Fundraising | Celina Ribeiro | 27 Jun 2012

The National Trust has launched an appeal to raise £1.2m to protect a famous stretch of Kentish coastline, the White Cliffs of Dover.

The charity launched the appeal today and must raise the sum by the year’s end. The money will be used to maintain the 1.34km strip overlooking the port of Dover and ensure public access.

The National Trust has a cross-media approach to the campaign, with appeal letters and emails arriving in the letterboxes and inboxes of existing supporters and people who have donated to the charity’s long-running coastal Neptune appeal today. Major donors and other organisations are also being approached for support.  

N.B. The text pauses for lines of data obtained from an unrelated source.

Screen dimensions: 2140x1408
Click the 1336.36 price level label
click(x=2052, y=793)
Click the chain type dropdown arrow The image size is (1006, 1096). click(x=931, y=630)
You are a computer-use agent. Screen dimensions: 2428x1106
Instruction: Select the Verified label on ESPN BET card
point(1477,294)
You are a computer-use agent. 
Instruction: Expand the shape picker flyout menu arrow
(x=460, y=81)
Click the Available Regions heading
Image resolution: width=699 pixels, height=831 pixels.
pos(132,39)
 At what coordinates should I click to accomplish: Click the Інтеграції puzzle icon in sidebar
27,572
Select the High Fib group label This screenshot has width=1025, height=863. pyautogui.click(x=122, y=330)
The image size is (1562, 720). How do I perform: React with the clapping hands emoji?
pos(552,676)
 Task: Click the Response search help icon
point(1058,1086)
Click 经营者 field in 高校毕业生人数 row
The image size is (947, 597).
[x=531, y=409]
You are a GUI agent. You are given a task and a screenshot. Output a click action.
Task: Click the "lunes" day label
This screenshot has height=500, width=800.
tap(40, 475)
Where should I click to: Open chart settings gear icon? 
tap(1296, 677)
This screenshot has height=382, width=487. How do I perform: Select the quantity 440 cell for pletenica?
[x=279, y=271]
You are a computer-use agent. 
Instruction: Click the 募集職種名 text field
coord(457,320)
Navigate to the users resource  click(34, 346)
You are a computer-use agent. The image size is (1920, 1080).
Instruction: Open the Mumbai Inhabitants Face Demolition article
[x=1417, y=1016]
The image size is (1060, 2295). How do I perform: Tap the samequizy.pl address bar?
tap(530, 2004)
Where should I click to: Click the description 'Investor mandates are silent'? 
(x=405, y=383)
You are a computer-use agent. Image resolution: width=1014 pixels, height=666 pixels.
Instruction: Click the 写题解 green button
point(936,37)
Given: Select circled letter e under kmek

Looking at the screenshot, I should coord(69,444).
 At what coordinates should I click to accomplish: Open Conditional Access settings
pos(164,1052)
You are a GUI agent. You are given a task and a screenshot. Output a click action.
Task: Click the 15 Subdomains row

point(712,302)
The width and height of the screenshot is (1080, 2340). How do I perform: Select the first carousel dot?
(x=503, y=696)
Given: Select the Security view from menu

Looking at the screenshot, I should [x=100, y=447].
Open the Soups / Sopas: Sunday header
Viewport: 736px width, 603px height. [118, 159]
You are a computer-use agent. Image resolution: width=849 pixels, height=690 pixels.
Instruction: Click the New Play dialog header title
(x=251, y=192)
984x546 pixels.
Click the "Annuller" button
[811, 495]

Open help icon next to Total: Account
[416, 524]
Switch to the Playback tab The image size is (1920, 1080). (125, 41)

The web is a large element of the campaign. The National Trust is encouraging donors to give online to the appeal, entering online donors in a prize draw to win tours of the site. Supporters are also asked to ‘carve their name’ into virtual White Cliffs. All online donors can upload a picture, message and their name onto a grid picture of the national icon and are encouraged to share their action on social media. The number of donors carving their name on the wall has been rising slowly but steadily all morning.

To keep the momentum of the campaign alive, a spokesman said the charity has planned three or four key moments throughout the year. There will be a reminder moment in late July, and a writer in residence will set up in Dover in August and will blog, tweet, release podcasts and an e-book about what the coast means to Britain but linking heavily to the White Cliffs site.

The appeal will also feature in the National Trust’s autumn magazine. 

Dame Fiona Reynolds, director general of the National Trust, said there is an urgent need to protect the site: "If we don’t raise the money then the future of the White Cliffs is uncertain and this stretch of coastline might one day be disrupted by inappropriate management or development,” she said.